> **Your goal**:
The pictures do not go in the copy. Reproduce the rest of the entries exactly.

> **Source records**:
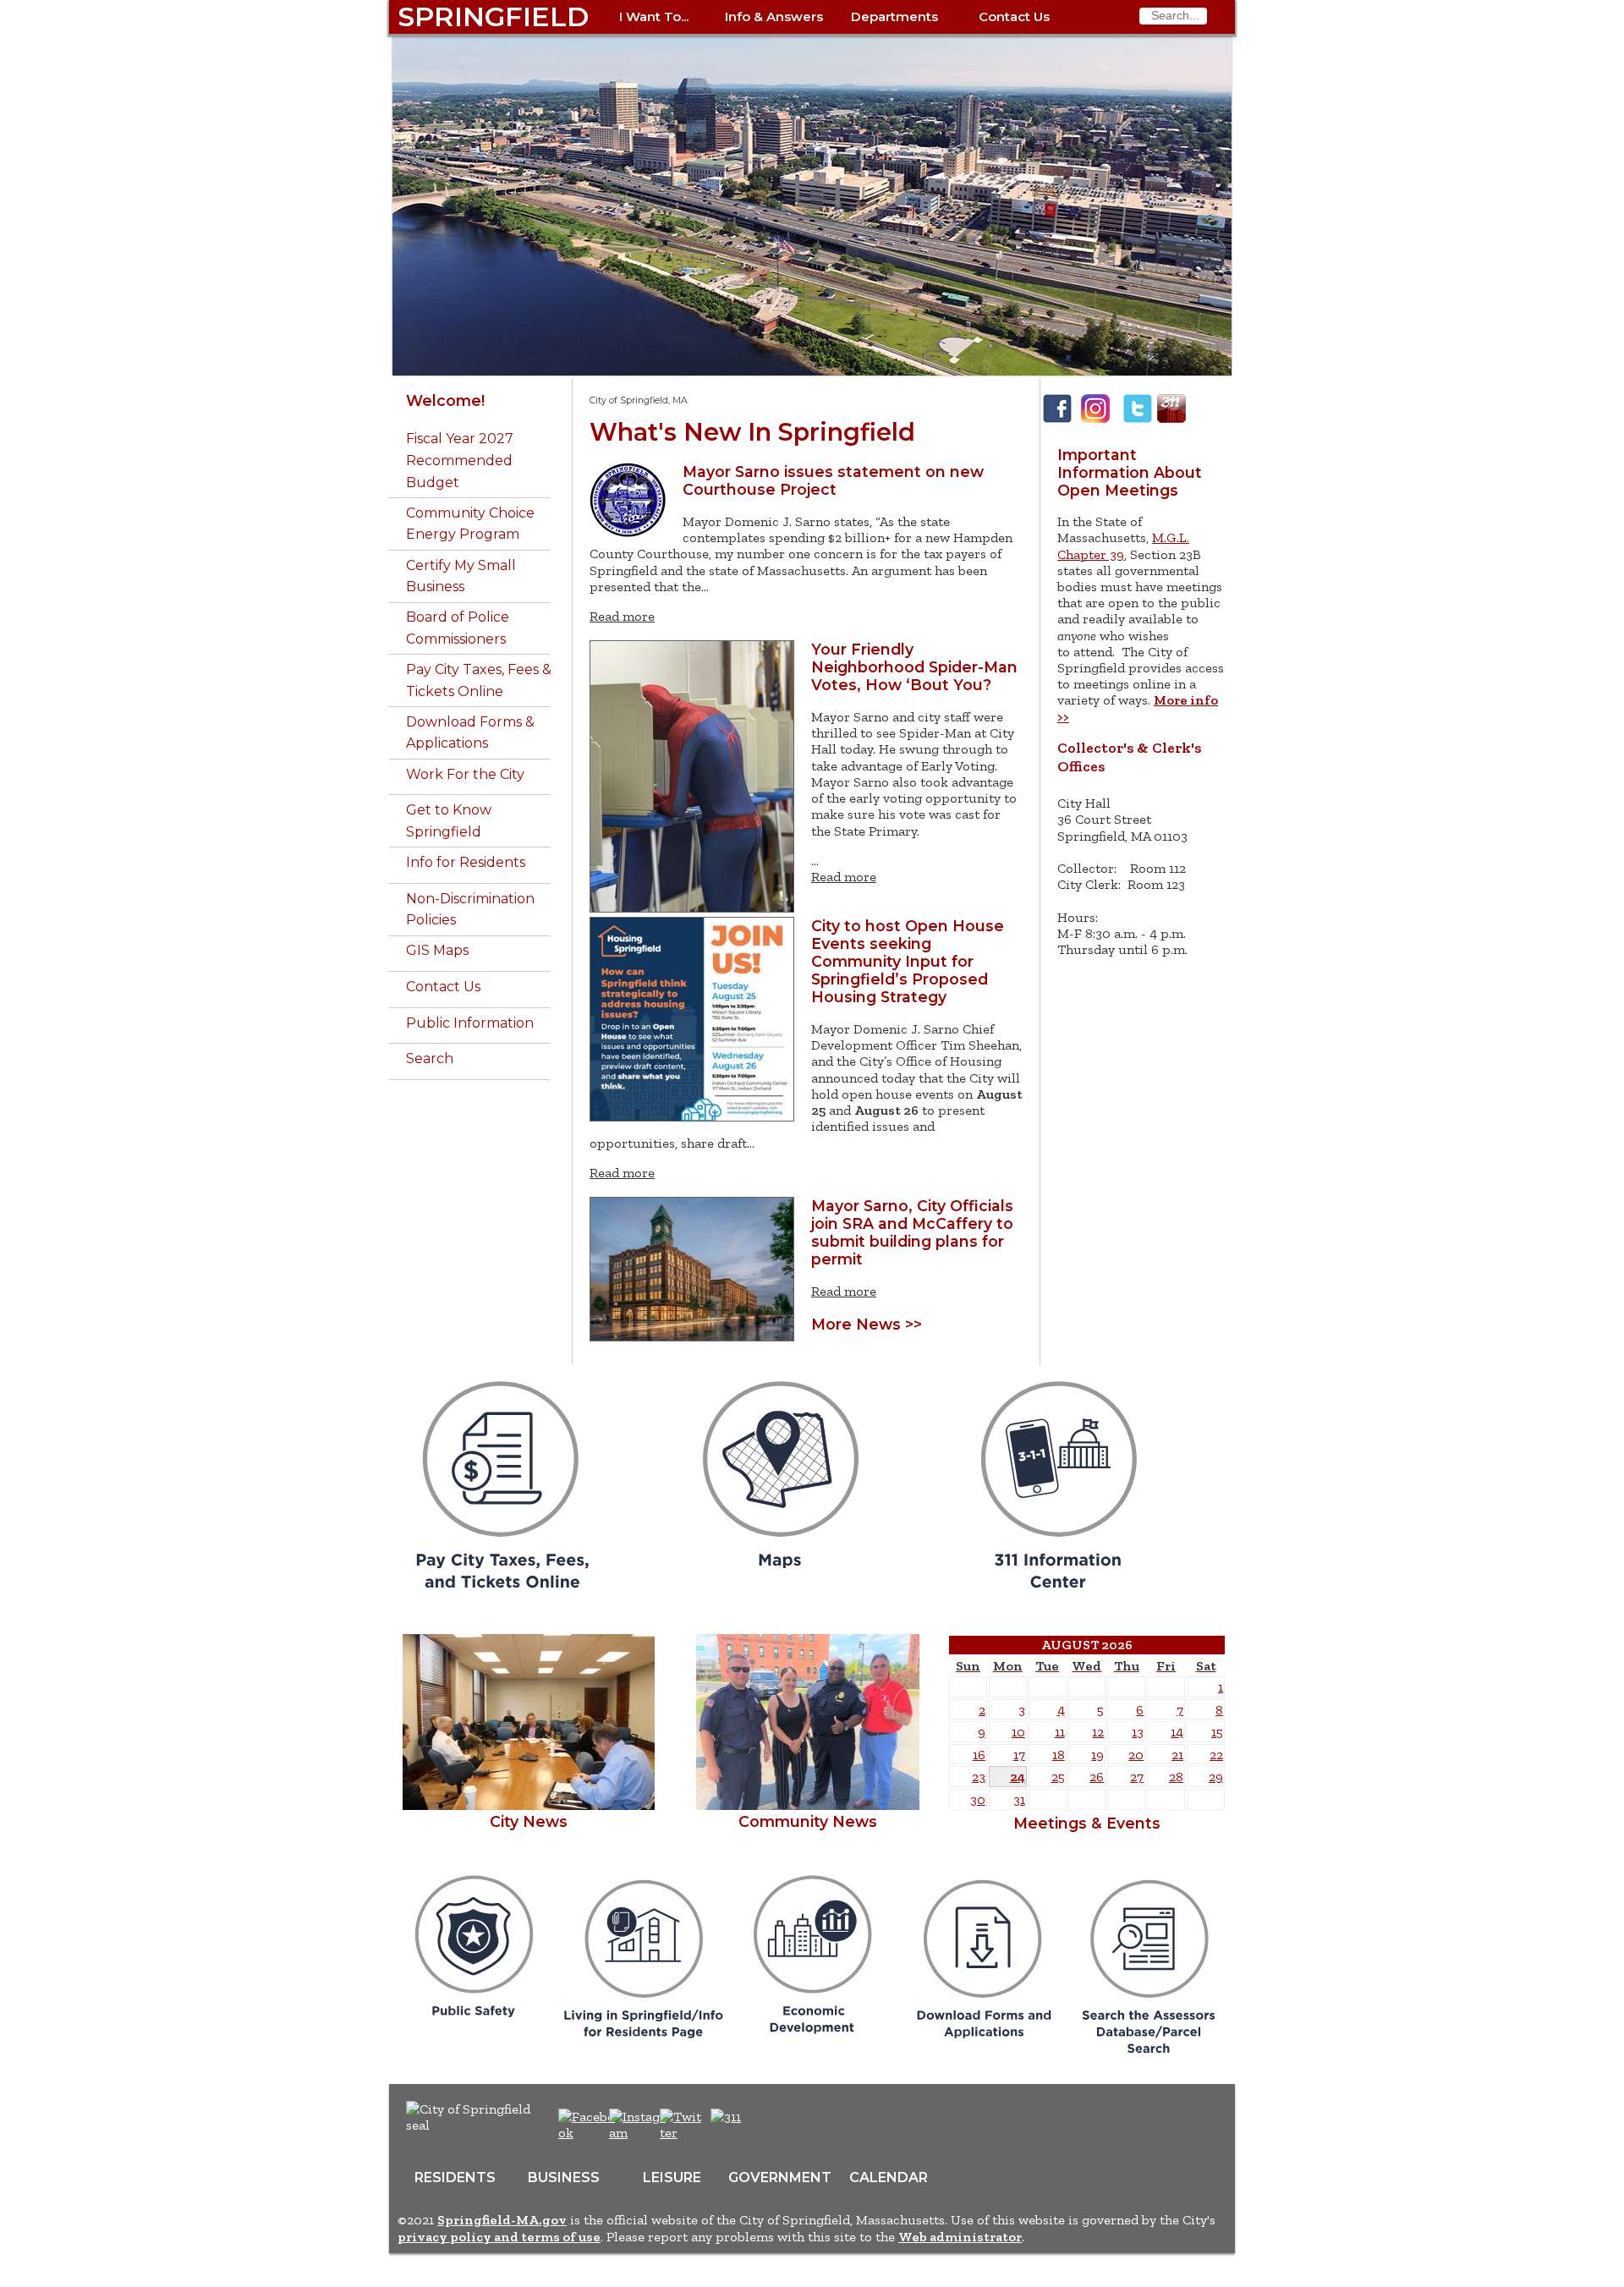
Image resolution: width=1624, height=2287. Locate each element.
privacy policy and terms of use (499, 2237)
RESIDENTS (455, 2177)
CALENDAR (888, 2177)
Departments (894, 16)
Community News (807, 1821)
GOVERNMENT (779, 2177)
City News (529, 1821)
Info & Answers (774, 16)
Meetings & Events (1086, 1823)
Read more (622, 616)
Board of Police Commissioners (457, 628)
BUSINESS (564, 2177)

> **Written solution**:
Image resolution: width=1624, height=2287. Locate each element.
privacy policy and terms of use (499, 2237)
RESIDENTS (455, 2177)
CALENDAR (888, 2177)
Departments (894, 16)
Community News (807, 1821)
GOVERNMENT (779, 2177)
City News (529, 1821)
Info & Answers (774, 16)
Meetings & Events (1086, 1823)
Read more (622, 616)
Board of Police Commissioners (457, 628)
BUSINESS (564, 2177)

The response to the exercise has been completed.